■ **SUPPLIED TEXT**
****************
Only showing what’s been revealed up to your current progress. Future events, identities, and relationships are hidden.

Overview

Viscount Tecarus is a non-Navarrian noble whose holdings matter to Aretia because he possesses a luminary the revolution wants. Navarrian records do not list him, and the Assembly treats diplomacy with him as a separate effort from Navarre’s politics.

Book II · Ch. 1

Tecarus is Queen Maraya’s distant cousin and her chosen heir, an unpopular succession choice because he is in his fifth decade and has no direct heirs.

Book II · Ch. 41

After Maraya’s death, Tecarus is Poromiel’s king and Cordyn is the current seat of power for the remaining Poromish territory.
****************
■ **DATASET ROWS**
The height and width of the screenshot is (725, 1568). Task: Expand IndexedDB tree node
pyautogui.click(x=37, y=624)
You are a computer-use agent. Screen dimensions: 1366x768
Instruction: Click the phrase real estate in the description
****************
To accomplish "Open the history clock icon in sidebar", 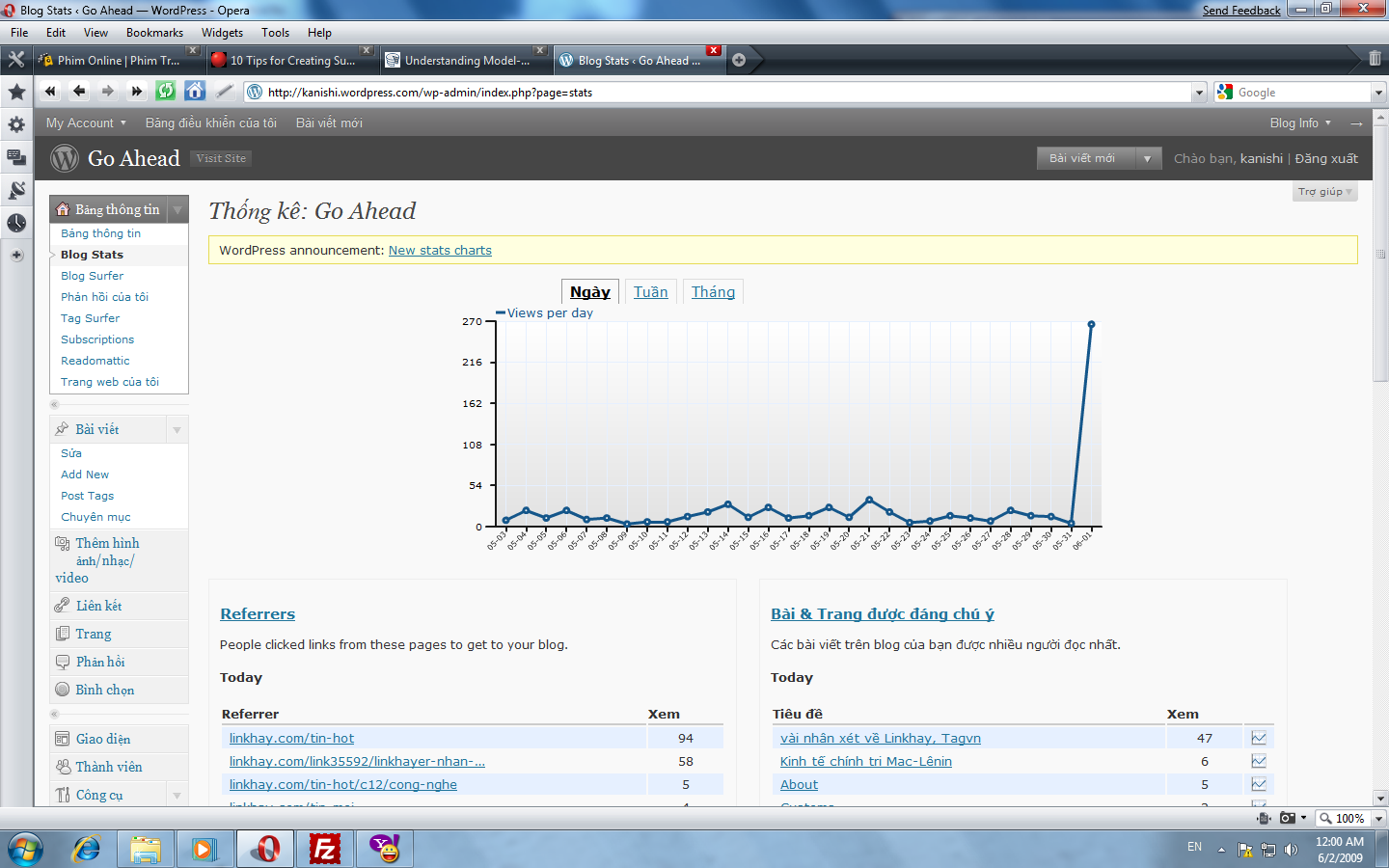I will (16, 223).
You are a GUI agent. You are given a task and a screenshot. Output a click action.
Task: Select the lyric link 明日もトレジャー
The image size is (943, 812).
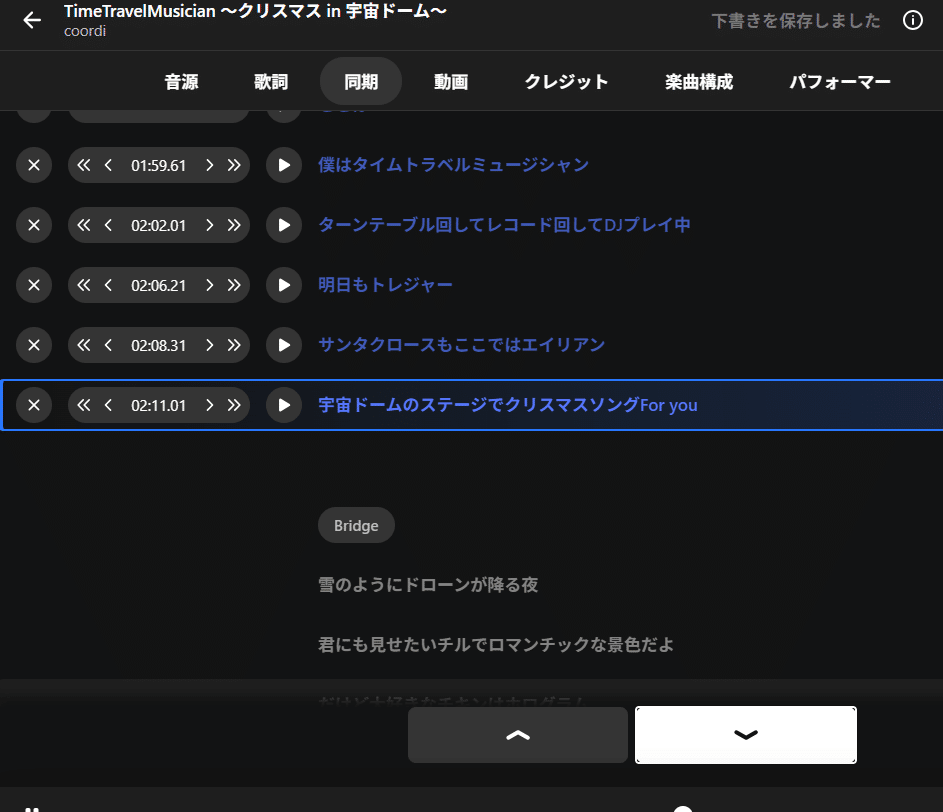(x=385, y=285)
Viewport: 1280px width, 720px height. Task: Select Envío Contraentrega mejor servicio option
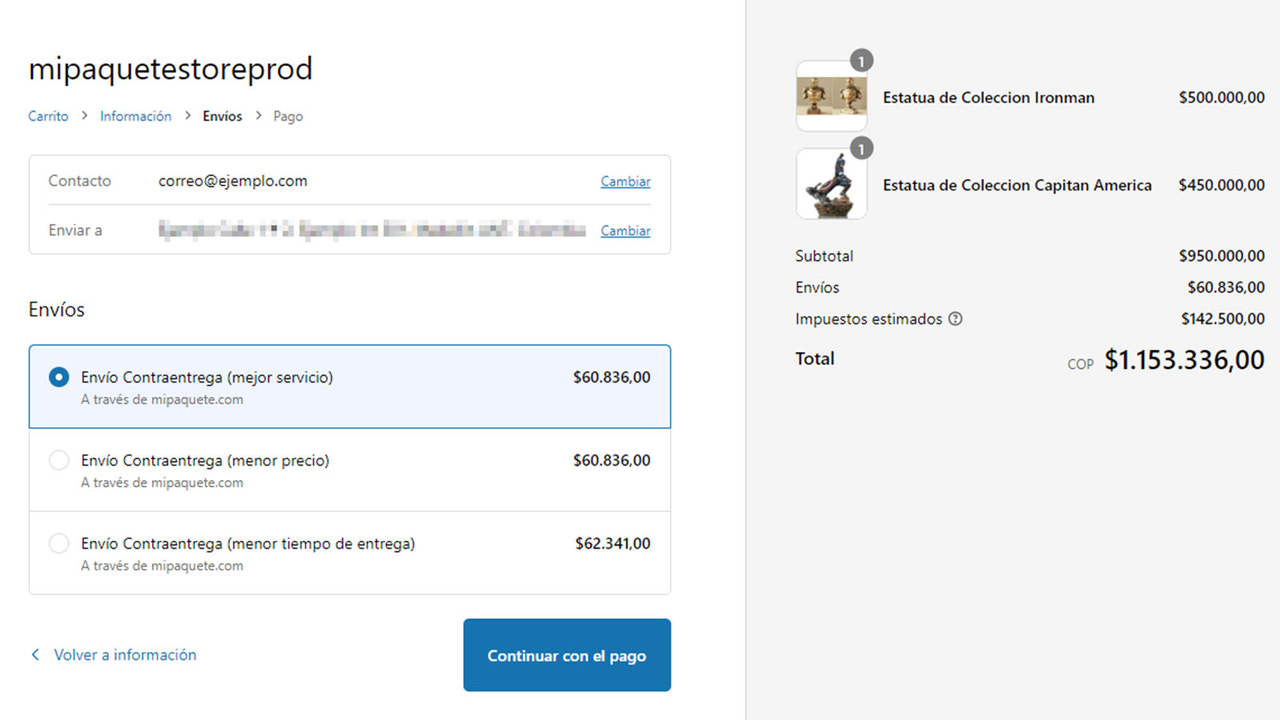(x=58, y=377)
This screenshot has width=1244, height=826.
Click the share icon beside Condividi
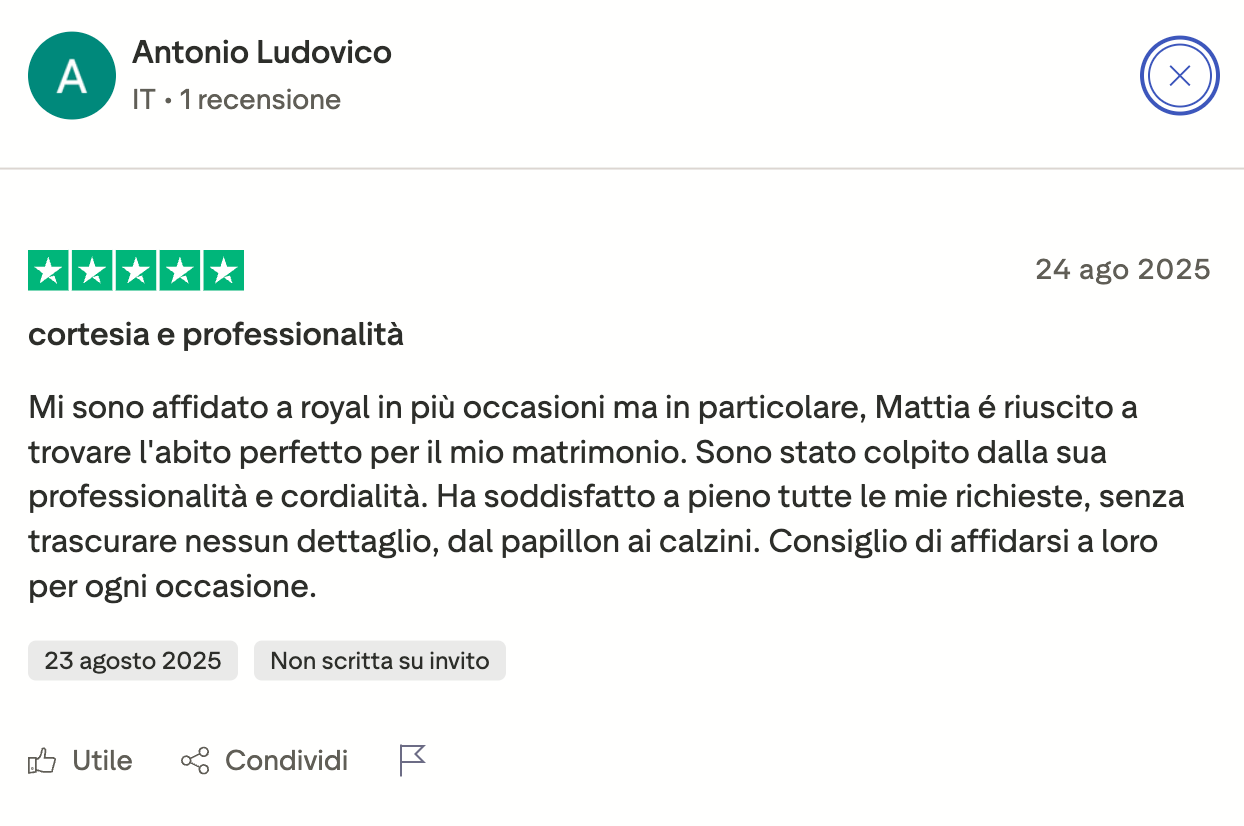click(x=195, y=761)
****************
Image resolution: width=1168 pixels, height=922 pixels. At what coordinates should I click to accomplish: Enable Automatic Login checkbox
****************
■ **DIRECTIONS**
**1)** From the Tecarus profile, return the portion that opens with the words containing "Viscount Tecarus is" and closes with "no direct heirs.".
**2)** According to the Tecarus profile, what is the current seat of power for the remaining Poromish territory after Maraya's death?
The entries have no connection to the Tecarus profile.

■ **ANSWERS TO THE PROBLEMS**
**1)**
Viscount Tecarus is a non-Navarrian noble whose holdings matter to Aretia because he possesses a luminary the revolution wants. Navarrian records do not list him, and the Assembly treats diplomacy with him as a separate effort from Navarre’s politics.

Book II · Ch. 1

Tecarus is Queen Maraya’s distant cousin and her chosen heir, an unpopular succession choice because he is in his fifth decade and has no direct heirs.

**2)** Cordyn